SINGAPORE - Oil prices dipped below $73 in Asian trade Friday as concerns over weak US economic data pervaded crude markets, analysts said.
New York's main contract, light sweet crude for October delivery, fell 37 cents to $72.99 per barrel.
Brent North Sea crude for delivery in October shed 33 cents to $74.69.
Crude prices reversed gains made late Thursday as weak data from the US Federal Reserve of Kansas City released Thursday showing manufacturing activity slowing in the region weighed down markets, analysts said.
"The Federal Reserve of Kansas City said manufacturing in their region has slowed," said Ben Westmore, minerals and energy economist for the National Australia Bank in Melbourne.
The bank stated in its monthly report that "the net percentage of firms reporting month-over-month increases in production in August was zero, down from 14 in July."

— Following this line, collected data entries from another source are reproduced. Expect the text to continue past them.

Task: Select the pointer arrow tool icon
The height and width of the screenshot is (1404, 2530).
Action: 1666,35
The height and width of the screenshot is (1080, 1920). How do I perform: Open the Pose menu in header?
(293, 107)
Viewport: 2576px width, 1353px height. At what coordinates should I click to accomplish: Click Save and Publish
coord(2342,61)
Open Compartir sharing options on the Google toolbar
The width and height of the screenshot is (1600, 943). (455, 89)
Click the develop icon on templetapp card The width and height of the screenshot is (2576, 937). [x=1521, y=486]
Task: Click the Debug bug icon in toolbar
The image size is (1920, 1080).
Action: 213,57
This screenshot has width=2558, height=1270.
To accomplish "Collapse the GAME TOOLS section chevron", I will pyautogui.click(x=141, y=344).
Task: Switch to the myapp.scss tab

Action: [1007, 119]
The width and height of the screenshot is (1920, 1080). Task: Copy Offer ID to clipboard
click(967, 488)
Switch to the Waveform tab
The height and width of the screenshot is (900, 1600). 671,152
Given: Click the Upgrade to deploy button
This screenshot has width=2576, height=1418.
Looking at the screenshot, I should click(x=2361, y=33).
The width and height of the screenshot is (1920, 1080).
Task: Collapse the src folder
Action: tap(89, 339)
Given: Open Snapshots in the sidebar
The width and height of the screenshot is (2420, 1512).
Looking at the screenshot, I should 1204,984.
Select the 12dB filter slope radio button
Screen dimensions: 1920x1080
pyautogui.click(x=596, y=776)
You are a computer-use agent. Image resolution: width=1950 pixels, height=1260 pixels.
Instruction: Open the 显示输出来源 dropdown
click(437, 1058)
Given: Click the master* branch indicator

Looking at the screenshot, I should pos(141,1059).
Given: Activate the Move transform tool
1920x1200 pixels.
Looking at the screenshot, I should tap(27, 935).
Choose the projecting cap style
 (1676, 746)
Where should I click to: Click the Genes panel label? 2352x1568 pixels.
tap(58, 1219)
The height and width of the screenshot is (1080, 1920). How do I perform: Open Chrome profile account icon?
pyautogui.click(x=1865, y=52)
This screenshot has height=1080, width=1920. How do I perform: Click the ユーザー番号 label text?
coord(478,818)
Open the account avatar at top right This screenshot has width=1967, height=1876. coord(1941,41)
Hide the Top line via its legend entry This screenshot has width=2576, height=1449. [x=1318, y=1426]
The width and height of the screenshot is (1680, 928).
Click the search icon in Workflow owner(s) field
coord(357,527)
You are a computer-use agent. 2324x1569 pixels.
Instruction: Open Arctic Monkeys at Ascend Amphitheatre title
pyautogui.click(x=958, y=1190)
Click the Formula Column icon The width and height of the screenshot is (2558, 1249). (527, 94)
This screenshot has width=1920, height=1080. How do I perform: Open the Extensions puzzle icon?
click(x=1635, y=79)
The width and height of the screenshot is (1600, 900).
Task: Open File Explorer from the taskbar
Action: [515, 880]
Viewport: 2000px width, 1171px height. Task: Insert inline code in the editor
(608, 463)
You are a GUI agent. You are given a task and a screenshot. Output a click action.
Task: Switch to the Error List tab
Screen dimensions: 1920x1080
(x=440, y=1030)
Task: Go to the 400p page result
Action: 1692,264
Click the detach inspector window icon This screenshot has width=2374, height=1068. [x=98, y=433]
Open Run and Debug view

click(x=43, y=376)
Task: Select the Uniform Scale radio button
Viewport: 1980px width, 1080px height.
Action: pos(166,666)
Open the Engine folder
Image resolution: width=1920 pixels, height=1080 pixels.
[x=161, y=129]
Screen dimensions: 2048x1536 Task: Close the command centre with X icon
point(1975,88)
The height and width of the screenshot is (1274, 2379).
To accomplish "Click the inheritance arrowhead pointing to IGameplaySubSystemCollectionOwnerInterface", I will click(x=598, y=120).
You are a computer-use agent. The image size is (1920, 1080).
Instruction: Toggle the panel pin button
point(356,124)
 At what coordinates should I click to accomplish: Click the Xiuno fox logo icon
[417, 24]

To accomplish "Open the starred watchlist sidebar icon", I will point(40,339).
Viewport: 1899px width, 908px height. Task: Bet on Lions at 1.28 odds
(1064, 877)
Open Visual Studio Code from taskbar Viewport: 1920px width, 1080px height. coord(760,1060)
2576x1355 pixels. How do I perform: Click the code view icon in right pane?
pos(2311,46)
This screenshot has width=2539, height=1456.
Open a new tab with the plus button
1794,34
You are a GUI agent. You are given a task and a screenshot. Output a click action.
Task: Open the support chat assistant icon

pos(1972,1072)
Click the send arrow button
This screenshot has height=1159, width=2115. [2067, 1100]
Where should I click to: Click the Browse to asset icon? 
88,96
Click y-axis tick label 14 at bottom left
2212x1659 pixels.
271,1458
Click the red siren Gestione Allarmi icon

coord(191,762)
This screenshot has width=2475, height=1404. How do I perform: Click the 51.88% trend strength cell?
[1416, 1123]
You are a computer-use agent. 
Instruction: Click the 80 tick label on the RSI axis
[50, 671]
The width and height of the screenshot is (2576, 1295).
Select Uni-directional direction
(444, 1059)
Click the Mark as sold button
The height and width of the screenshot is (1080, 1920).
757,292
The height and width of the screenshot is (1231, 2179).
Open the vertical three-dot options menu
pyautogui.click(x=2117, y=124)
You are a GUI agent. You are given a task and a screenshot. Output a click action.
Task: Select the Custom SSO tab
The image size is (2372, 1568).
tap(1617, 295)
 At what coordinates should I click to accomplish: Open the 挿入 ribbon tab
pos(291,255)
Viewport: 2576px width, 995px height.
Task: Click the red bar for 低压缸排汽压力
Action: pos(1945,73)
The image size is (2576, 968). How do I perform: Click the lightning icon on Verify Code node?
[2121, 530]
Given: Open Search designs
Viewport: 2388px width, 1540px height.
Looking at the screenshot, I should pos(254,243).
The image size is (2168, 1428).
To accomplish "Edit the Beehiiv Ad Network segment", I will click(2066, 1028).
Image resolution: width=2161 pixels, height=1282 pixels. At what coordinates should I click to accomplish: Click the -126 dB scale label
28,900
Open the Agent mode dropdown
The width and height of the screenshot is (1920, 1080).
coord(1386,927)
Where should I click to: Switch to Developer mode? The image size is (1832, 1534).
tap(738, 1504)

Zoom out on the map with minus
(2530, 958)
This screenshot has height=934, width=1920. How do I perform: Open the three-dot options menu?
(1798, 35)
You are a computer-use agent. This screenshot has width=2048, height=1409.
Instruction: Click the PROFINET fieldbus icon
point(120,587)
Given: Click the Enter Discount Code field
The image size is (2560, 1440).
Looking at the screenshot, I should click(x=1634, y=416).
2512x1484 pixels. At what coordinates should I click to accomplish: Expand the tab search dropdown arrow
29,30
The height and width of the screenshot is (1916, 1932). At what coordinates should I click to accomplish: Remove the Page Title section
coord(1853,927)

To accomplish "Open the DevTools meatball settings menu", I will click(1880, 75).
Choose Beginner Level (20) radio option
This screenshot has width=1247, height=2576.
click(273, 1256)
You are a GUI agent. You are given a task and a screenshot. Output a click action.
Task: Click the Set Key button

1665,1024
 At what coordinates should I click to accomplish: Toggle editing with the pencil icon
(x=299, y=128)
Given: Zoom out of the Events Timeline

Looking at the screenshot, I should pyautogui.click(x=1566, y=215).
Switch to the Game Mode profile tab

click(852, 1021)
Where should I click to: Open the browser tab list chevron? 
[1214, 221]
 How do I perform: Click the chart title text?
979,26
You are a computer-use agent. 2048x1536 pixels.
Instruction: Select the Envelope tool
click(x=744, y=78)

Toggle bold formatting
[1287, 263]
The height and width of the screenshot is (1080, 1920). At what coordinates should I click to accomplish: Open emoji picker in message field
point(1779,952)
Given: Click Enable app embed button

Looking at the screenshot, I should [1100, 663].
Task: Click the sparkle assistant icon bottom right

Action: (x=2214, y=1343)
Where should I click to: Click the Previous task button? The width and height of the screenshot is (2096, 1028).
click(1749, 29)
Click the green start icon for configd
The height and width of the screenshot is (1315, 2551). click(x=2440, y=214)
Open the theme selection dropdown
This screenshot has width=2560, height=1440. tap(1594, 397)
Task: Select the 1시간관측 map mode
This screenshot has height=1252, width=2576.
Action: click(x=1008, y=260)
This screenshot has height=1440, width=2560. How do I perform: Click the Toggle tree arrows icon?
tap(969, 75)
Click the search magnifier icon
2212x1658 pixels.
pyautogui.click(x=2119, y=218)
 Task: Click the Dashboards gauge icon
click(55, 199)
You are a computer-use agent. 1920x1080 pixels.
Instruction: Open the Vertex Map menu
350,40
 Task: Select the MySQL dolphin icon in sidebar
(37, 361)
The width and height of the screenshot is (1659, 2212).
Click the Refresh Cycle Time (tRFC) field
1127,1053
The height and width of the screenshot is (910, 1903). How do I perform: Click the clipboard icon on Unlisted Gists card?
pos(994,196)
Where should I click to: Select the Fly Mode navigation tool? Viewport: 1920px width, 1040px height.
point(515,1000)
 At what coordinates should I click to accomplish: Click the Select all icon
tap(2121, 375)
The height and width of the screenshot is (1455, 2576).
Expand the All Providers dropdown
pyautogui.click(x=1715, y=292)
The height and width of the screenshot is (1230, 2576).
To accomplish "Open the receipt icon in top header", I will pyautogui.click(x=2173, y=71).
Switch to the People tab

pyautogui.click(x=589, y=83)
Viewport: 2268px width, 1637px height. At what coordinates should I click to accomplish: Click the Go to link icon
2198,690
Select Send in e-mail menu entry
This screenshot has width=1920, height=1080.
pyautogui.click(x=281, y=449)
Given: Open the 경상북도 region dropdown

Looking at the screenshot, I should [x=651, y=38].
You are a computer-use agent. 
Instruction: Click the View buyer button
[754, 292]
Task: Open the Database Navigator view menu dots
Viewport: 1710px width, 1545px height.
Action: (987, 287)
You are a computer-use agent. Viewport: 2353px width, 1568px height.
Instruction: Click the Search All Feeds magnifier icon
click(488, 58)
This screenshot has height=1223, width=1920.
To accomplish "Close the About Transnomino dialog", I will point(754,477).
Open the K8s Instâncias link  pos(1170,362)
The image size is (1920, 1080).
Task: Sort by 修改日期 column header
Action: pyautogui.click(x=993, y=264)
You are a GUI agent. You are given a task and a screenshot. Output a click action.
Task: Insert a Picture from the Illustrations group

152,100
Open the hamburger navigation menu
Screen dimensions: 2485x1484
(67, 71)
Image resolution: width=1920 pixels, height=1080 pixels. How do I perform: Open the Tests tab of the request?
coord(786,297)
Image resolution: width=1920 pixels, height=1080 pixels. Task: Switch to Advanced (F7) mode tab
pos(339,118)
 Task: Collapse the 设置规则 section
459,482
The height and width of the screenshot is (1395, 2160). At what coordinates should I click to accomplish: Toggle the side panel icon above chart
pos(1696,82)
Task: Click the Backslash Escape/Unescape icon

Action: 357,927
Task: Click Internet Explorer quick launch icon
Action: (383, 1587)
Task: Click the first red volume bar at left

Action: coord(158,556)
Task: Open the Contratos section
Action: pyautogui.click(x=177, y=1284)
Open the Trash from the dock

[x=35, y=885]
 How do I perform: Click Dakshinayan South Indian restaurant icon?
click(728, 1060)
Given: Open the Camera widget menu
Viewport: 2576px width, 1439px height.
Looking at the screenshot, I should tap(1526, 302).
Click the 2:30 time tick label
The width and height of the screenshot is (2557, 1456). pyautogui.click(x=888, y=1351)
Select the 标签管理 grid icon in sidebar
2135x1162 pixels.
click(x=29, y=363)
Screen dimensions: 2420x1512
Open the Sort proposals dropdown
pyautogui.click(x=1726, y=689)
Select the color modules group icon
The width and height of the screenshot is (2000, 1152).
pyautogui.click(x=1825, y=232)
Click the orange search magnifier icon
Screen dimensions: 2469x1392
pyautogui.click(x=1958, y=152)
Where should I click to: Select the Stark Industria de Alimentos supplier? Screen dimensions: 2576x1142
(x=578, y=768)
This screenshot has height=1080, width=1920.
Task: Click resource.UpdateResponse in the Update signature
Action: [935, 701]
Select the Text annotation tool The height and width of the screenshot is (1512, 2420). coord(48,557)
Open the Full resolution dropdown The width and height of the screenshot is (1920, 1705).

"Tenth District manufacturing activity slowed in August, and producers were somewhat less optimistic than in previous months," the report added.
This, coupled with "pretty weak" US crude stockpile data released by the US Department of Energy (DoE) Thursday, overpowered a sharper-than-expected drop in jobless benefit claims for the past week, he stated.
The US DoE said crude inventories soared 4.1 million barrels last week, much more than the 200,000 drop analysts had expected, while gasoline stockpiles rose 2.3 million barrels, against forecasts for a 500,000-barrel decline.
Labor Department data showed Thursday a drop in jobless benefit claims to 473,000 for the week to August 21 from the previous week's 504,000, better than most economists' expectations of 485,000.